Miss Scarlett smiled. She was quick of perception in some ways; she understood the little girl's loyal admiration of her sister, and again she patted her fair head.

'Well,' she said, encouragingly, 'sometimes, I hope, Jacinth may like to spend a holiday afternoon with us. But tell her and your aunt from me, that if ever they are at a loss what to do with you, Frances, Miss Mildmay must let me know. We can manage a good run in the garden even in wintry weather, and there are such things as blindman's-buff and hide-and-seek in the house sometimes.'

'Thank you very much,' said Frances. 'I think—I would like to come sometimes on Saturdays, for, besides going with Aunt Alison, I shouldn't wonder if—I daresay Jass may have often to go'——She stopped and hesitated, and finally blushed. 'I don't think I can explain,' she said.

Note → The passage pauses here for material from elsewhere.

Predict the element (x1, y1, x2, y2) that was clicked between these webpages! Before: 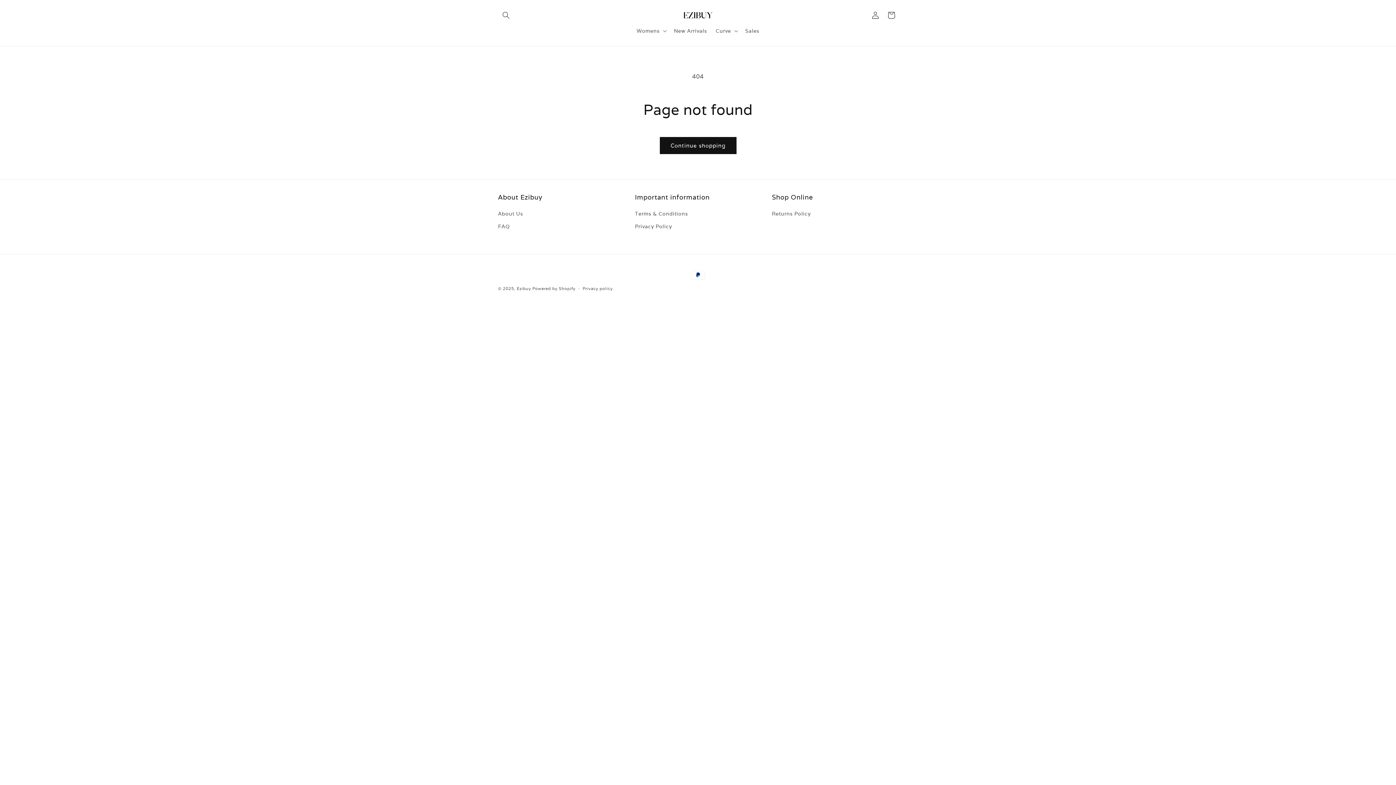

'Never mind, my dear,' said Miss Marcia, coming to the rescue, with a vague idea that perhaps Jacinth had some private charities of her own in prospect which she did not wish talked about. 'Give Miss Scarlett's message to your aunt and sister, and good-bye till Monday morning.'

Frances ran off, much relieved in her mind.

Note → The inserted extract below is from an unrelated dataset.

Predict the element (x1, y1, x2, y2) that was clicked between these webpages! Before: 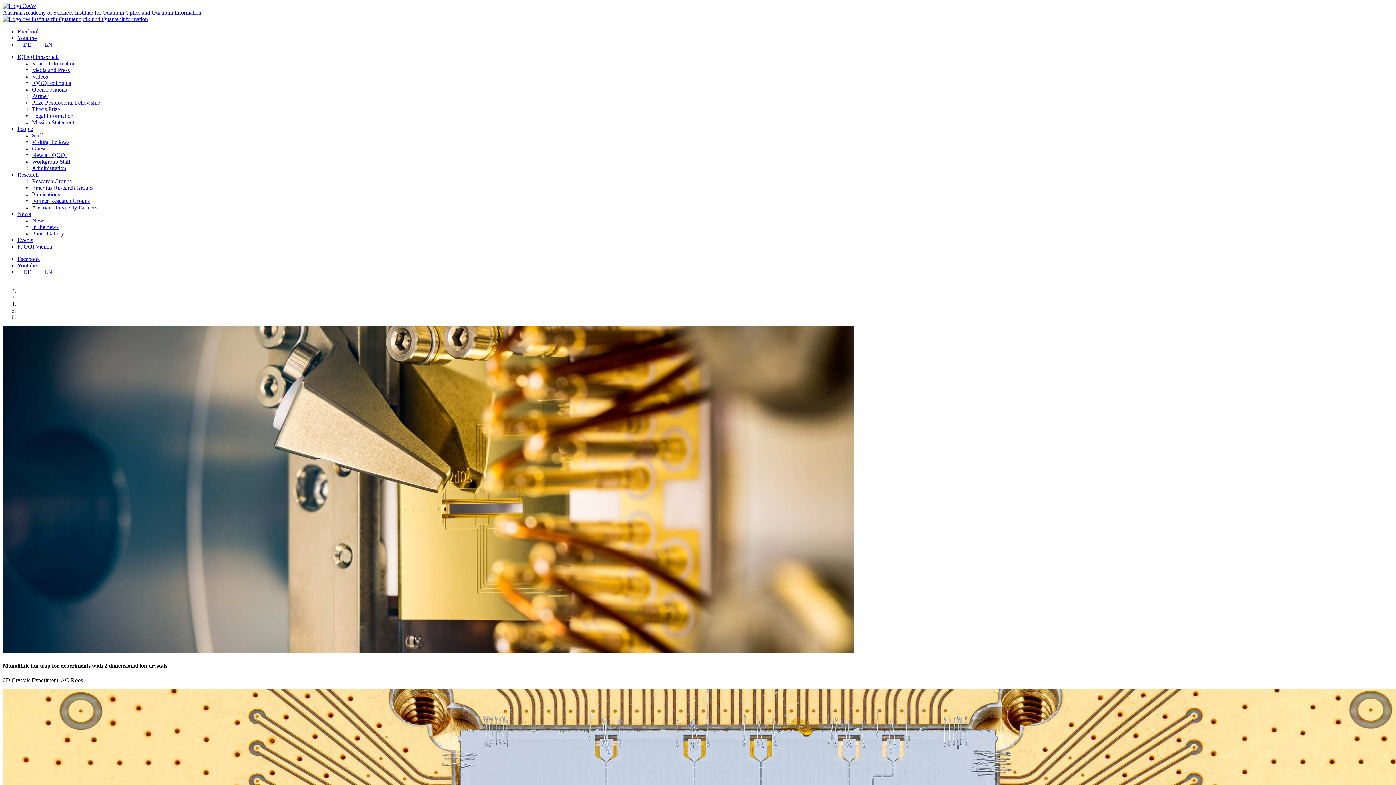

'But I really must be careful how I talk,' she reflected sagely. 'I had quite forgotten that I wasn't to chatter about Lady Myrtle—except to Bessie and Margaret. Jacinth said I might really count them my friends, and that means being able to tell them anything I like. Besides, how could I have helped telling Margaret about Lady Myrtle, when she told me all the story of her being their great-aunt?'

Her conscience nevertheless was not absolutely at rest, and joined to her eagerness to tell her sister all she had heard of the Harpers' family history was now a slight fear of Jacinth's considering her indiscreet, and she was so preoccupied that, as she hurried out to the hall, where Phebe was waiting, she almost ran against Bessie, who was eagerly watching for her.

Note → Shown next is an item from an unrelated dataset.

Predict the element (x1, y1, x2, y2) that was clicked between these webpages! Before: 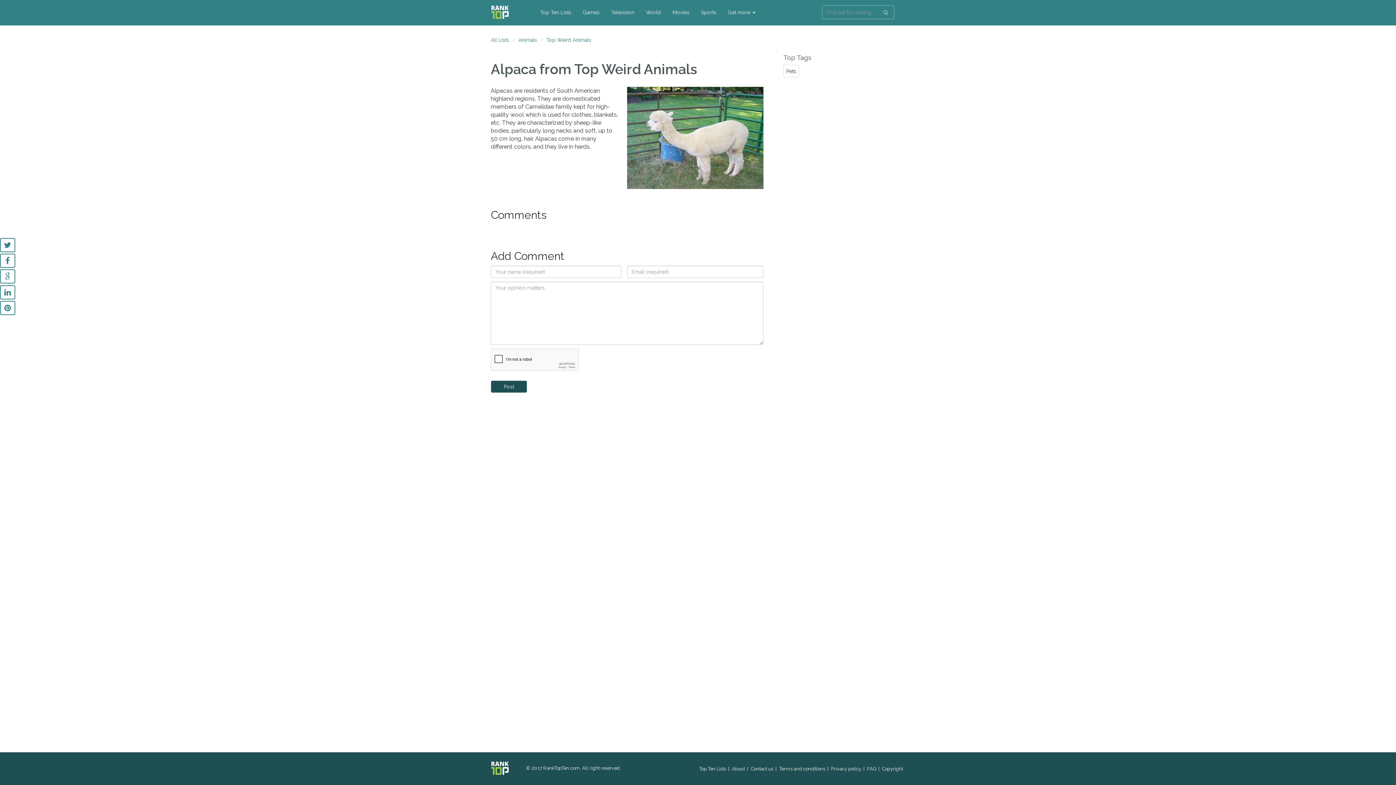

'Frances,' she said, 'I must speak to you a moment. I asked Miss Linley, and she let me run in, and she said I might walk down to the gate with you.' There was rather a long drive up to the door of Ivy Lodge. 'Listen, dear; it's this. I can't bear to ask you to keep anything a secret from your aunt or your sister, but sometimes secrets may be right, if they concern other people and are not about anything in any way wrong. And I don't see what else to do. It is this—would you mind promising me not to tell anybody about Lady Myrtle Goodacre being our relation, till I have written home to mother and told her that you and Jacinth know her, and about your grandmother having been her dear friend? I am so afraid of doing harm, or vexing father, for though he is so good, he is—very proud, you know, and—he could not bear it to—to come round to Lady Myrtle that we were talking about her, or—thinking about her money.'

Bessie's face by this time was crimson. Frances opened her mouth as if about to speak, then shut it again, and gazed at Bessie with a variety of contradictory feelings looking out of her blue eyes. There was disappointment, strong disappointment that her wonderful schemes for bringing the Harpers and their old relative together threatened thus to be nipped in the bud; there was disappointment, too, that she was not to have the pleasure and importance of relating the story 'just like one in a book' to her sister; and yet there was considerable relief, born of her recently aroused misgiving as to how Jacinth would look upon her confidences with Margaret.

Bessie meanwhile stood looking at her in undisguised anxiety.